11/08/2014

Tales from Failed Anatomies, de Dennis Detwiller


Ce recueil de nouvelles de Dennis Detwiller présente en treize nouvelles un panorama chronologique de Delta Green de 1928 au milieu du XXIe siècle. L’objet fait 230 pages utiles, avec un avant-propos et une postface de Robin D. Laws barrés à souhait, qui volent presque la vedette au reste du bouquin.

Un survol du sommaire réserve une première (et pas très bonne) surprise : on y retrouve Drowning in Sand et Night and Water. Ces deux histoires sont très sympas mais apparaissaient déjà dans d’autres anthologies du même éditeur. Je comprends l’envie de faire des intégrales, mais c’est toujours pénible, quand on achète un livre, de s’apercevoir qu’on en a déjà lu le quart.

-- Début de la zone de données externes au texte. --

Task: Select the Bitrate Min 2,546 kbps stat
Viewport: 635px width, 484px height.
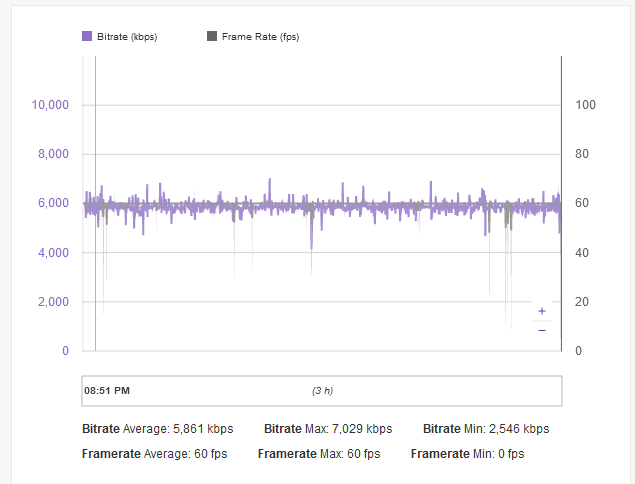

Ensuite, on déroule le fil du background : le raid sur Innsmouth et ses conséquences, la Seconde Guerre mondiale, l’incident de Roswell, la guerre froide, le Vietnam, le présent et le tout proche avenir… Pour l’habitué de Delta Green, tout cela est limpide, les angles d’attaque sont bien choisis et certaines histoires ouvrent des perspectives intéressante, notamment la dernière. Le fan de base de Lovecraft ou de L’Appel de Cthulhu aura un peu plus de mal à y retrouver ses petits, même avec l’aide de la courte présentation de Delta Green qui clôt le bouquin.

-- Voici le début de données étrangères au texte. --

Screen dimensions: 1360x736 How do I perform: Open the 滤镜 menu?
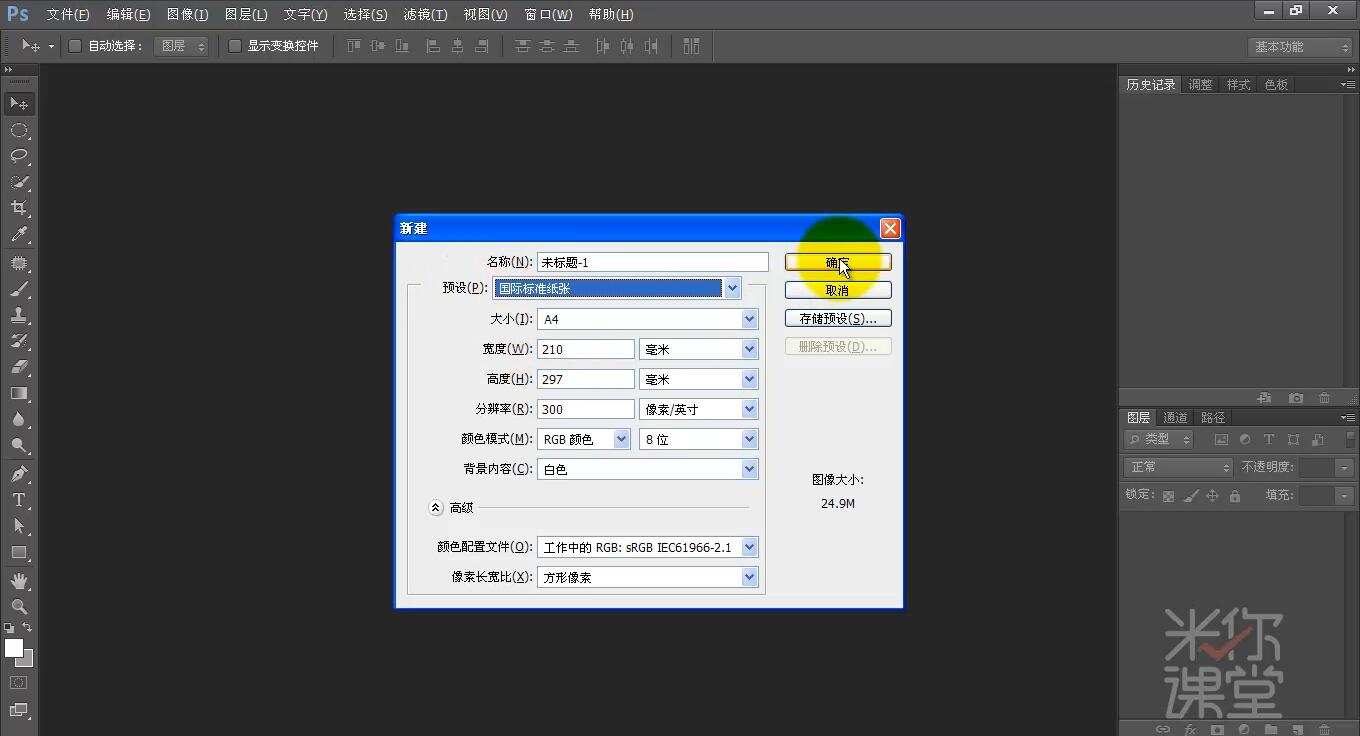click(x=424, y=14)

À part ça, Detwiller sait écrire, assez pour que son style masque ses défauts. Le principal est que ses personnages ont tous un air de famille. Pour une part, c’est sans doute voulu – le petit bureaucrate de 1928 ressemble à l’ancien combattant gériatrique de 2050 ou par là, qui ressemble au survivant du Vietnam qui ressemble à tous les autres, parce qu’ils vont mourir et le savent, ou sont déjà morts parce qu’ils en ont trop vu, ou simplement parce que c’est dans leurs gènes. Alors, oui, je sais, c’est Delta Green et pas le pays de Candy, mais ça manque singulièrement de contraste. À force de peindre en gris sombre sur noir, on finit par oublier que d’autres nuances existent. Et il est intéressant de voir que la très courte (et très bonne) The Secrets No One Know, qui fait trois pages et n’a pas de personnage central, se lit exactement comme toutes les autres. En définitive, l’horreur façon Detwiller se passe de protagoniste.

La plupart des nouvelles oscillent entre dix et vingt pages. Toutes se lisent avec intérêt, voire avec plaisir, ce qui est déjà un succès en soi. Si je devais choisir, je mettrai en avant The Thing in the Pit et Contingencies, parce qu’elles sortent un peu du Delta Green « classique », mais aucune n’est loupée.


Au bout du compte, un recueil vite lu, très homogène, plutôt bien écrit, que j’apprécie mais pour lequel je n’arrive pas à m’enthousiasmer… comme pour les Detwiller précédents, en fait. J’attends davantage de l’anthologie Extraordinary Renditions, qui ne devrait plus tarder, et qui doit lâcher plein d’auteurs différents dans l’univers de Delta Green.